“I can’t explain just now, lad,” said Dick, rising abruptly. “You forget that your comrades may be in a fix before now wi’ them blackguard redskins. I must go an’ help them. It’s but right that white men should lend one another a helpin’ hand in these regions, where the Injuns have it almost all their own way.”
“But the Mountain Fort is far away from this, an’ I’m afraid you’ll never be able to get there in time,” said March with an anxious expression of countenance.
“I’ll try,” returned Dick. “Anyhow, I’ll send the Wild Man o’ the West to help them,” he added with a peculiar smile. “Now, boy, listen, I must not waste more time in idle talk. I shall leave you here under the charge of my little girl—”
“Your little girl!” echoed March in surprise.
“Ay, she ought to have been in before now,” continued Dick, without noticing the interruption, “an’ I would like to ha’ told her who ye are, and how I come by ye, an’ what to do till I come back. But I can’t wait; time’s precious as gold just now; so I’ll tell ye what to say to her when she—”
At that moment a light footstep was heard in the outer cavern. The Wild Man sprang up on hearing it, and strode hastily through the natural doorway, leaving March to listen, in a state of the utmost bewilderment, to a silvery musical voice, which held rapid converse with his strange host.

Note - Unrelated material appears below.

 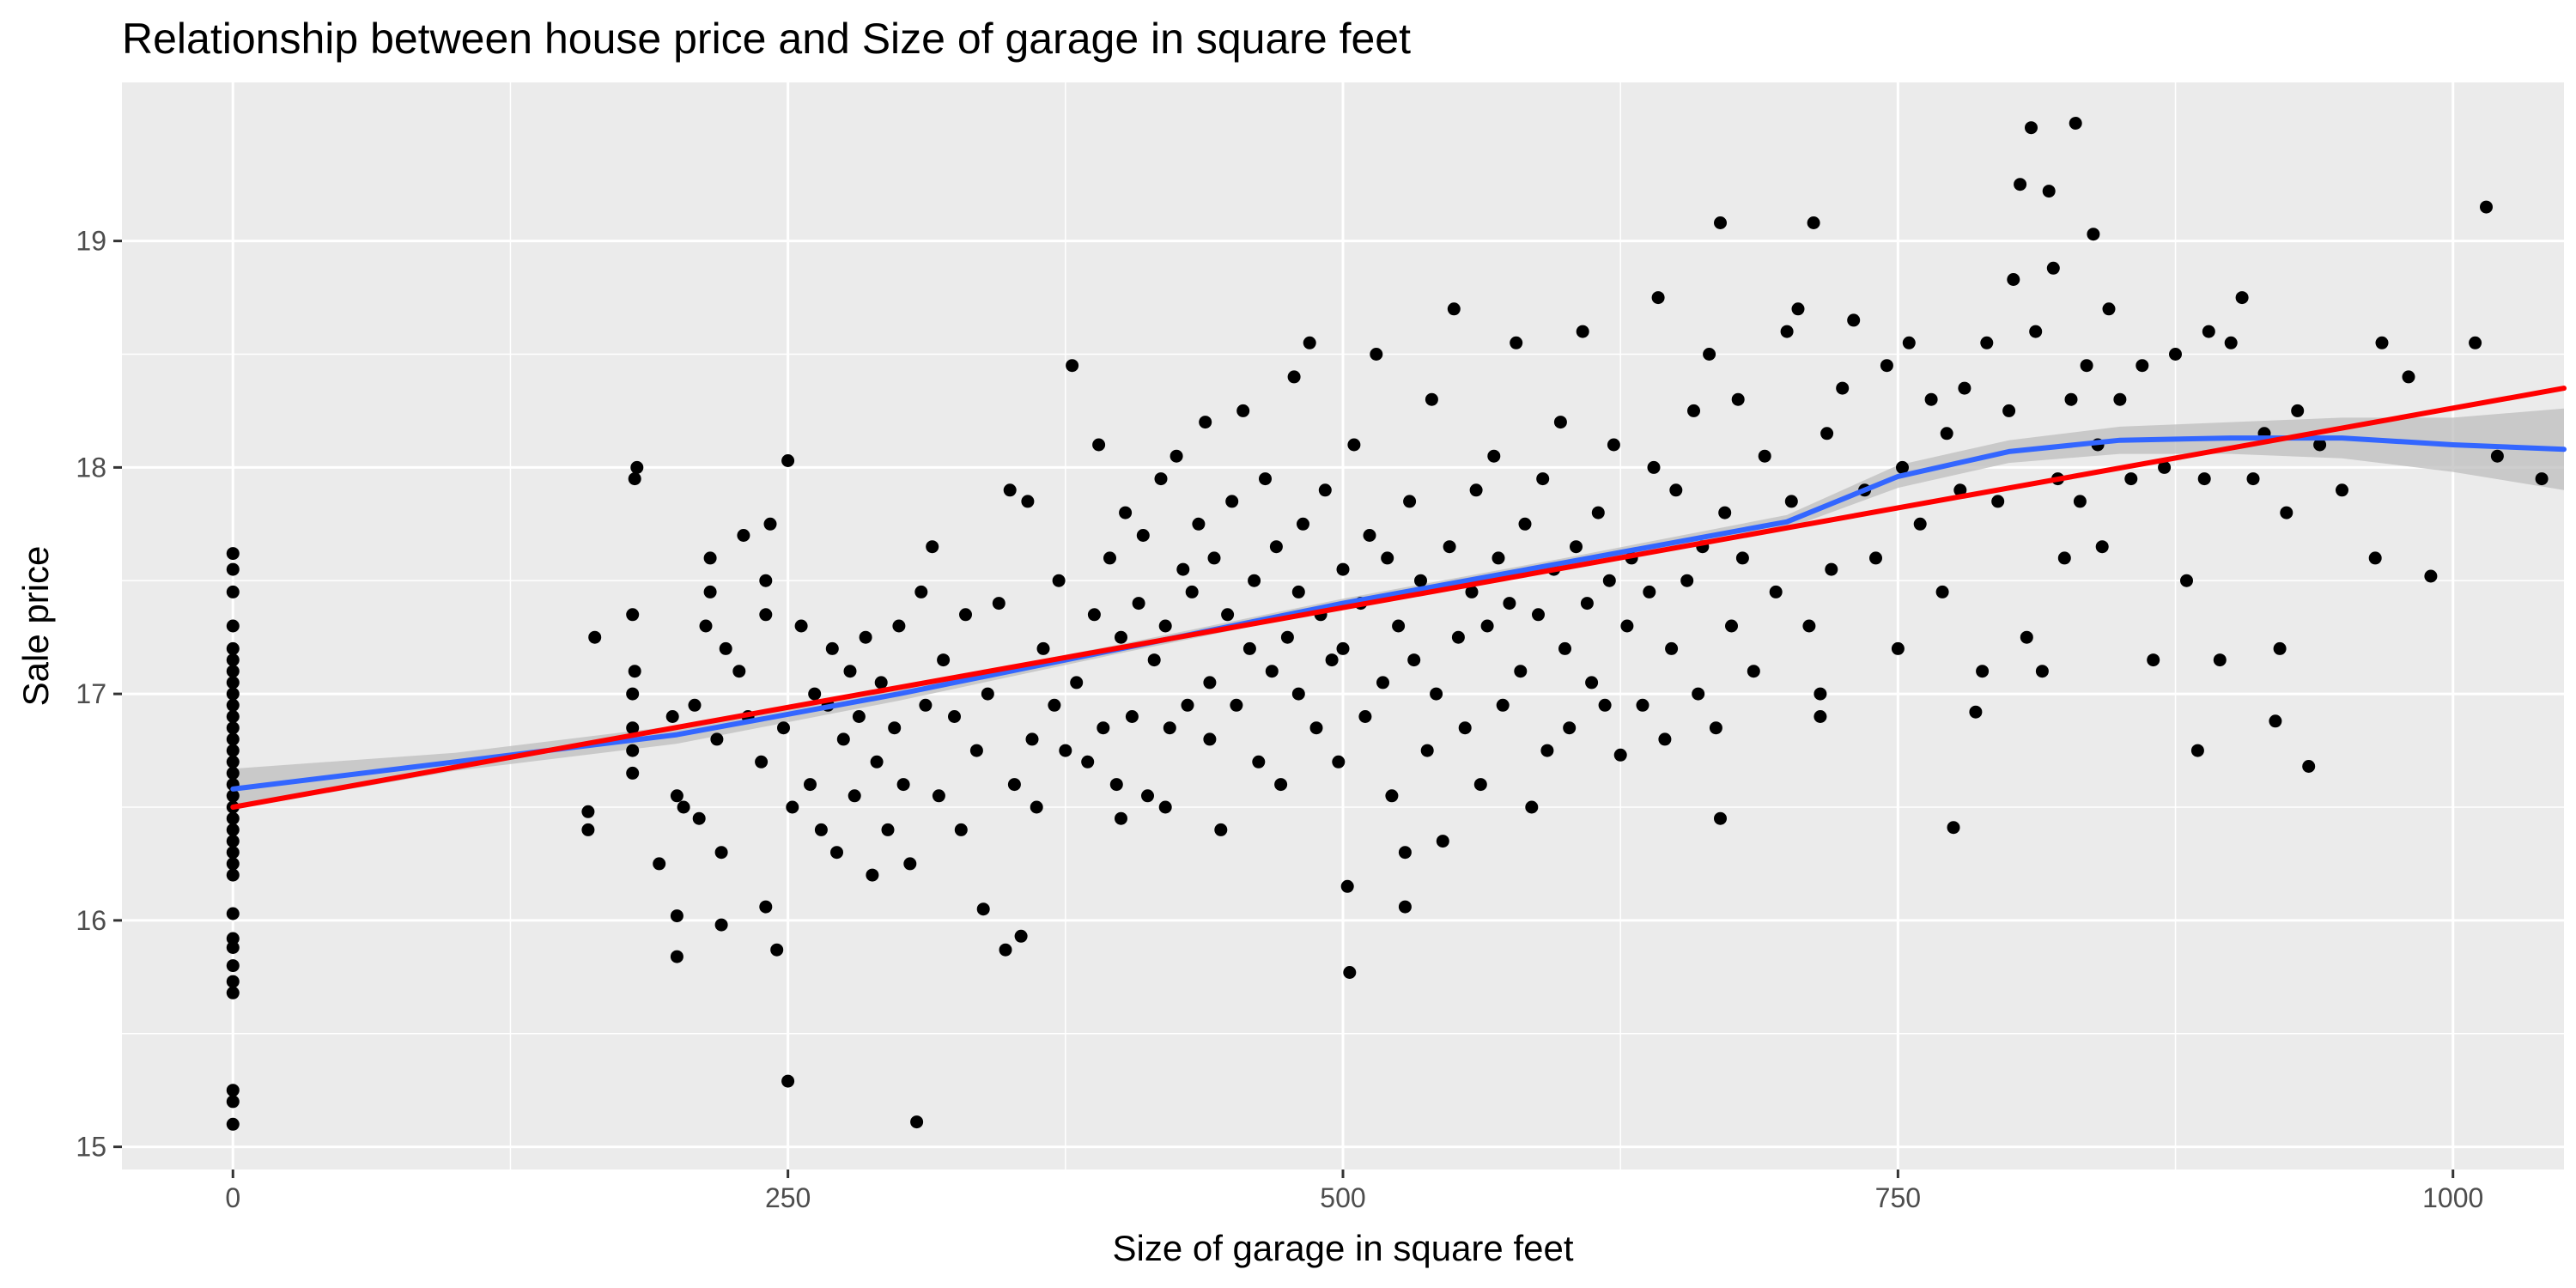 I want to click on x-tick-label: 500, so click(x=1342, y=1198).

Presently Dick returned, followed by a—vision in leather! the sight of which struck March Marston dumb, and rendered him for a few moments as totally incapable of moving hand, tongue, or foot, as if he had been bewitched—which, in a sense, he was.
“This is the little girl I spoke of t’ye,” said Dick looking at March, and patting the girl on her soft cheek with a hand that might have passed for a small shoulder of mutton. “She’ll take good care of ye, March. I’ve told her what to do; but she don’t need to be told. Now, see ye don’t do yerself a mischief, lad, till I come back. It won’t be long—a day or two, mayhap, more or less; but ye’ll take that time to mend; you’re worse battered than ye think of—so, good-day.”
While the Wild Man was ejaculating these sentences abruptly, he was striding about the cave with what may be styled enormous vigour, picking up and buckling on his weapons of war. He seized a double-edged sword of gigantic proportions, and buckled it to his waist; but March saw it not. He pulled on the scalp-fringed coat of a Blackfoot chief, with leggings to match; but March knew it not. He slung a powder-horn and bullet-pouch round his shoulders, stuck a knife and tomahawk into his belt, and grasped a long rifle which stood in a corner; and, in doing all this, he made such a tremendous clatter, and displayed such wonderful activity, and grew so much fiercer to look at in every stage of the process, that March would certainly have recurred to the idea of the Wild Man, had he been in his ordinary state of mind; but he was not in that happy condition. March knew nothing about it whatever!
Before going, Dick stooped and kissed the “vision” on the cheek. March saw that! It recalled him for a moment and made him aware of the disappearance of his host, and of the loud clattering sounds of his charger’s hoofs, as he led him at a rapid walk across the outer cave. March even heard the general clatter of all his accoutrements, as he vaulted into the saddle at one bound, and went down that terrible rocky way at a breakneck gallop that would have caused him (March) in other circumstances to shudder. But he did not shudder. He was but faintly aware of these things. His intellect was overturned; his whole soul was captivated; his imagination, his perceptions, his conceptions—all his faculties and capacities were utterly overwhelmed and absorbed by that wonderful vision in leather!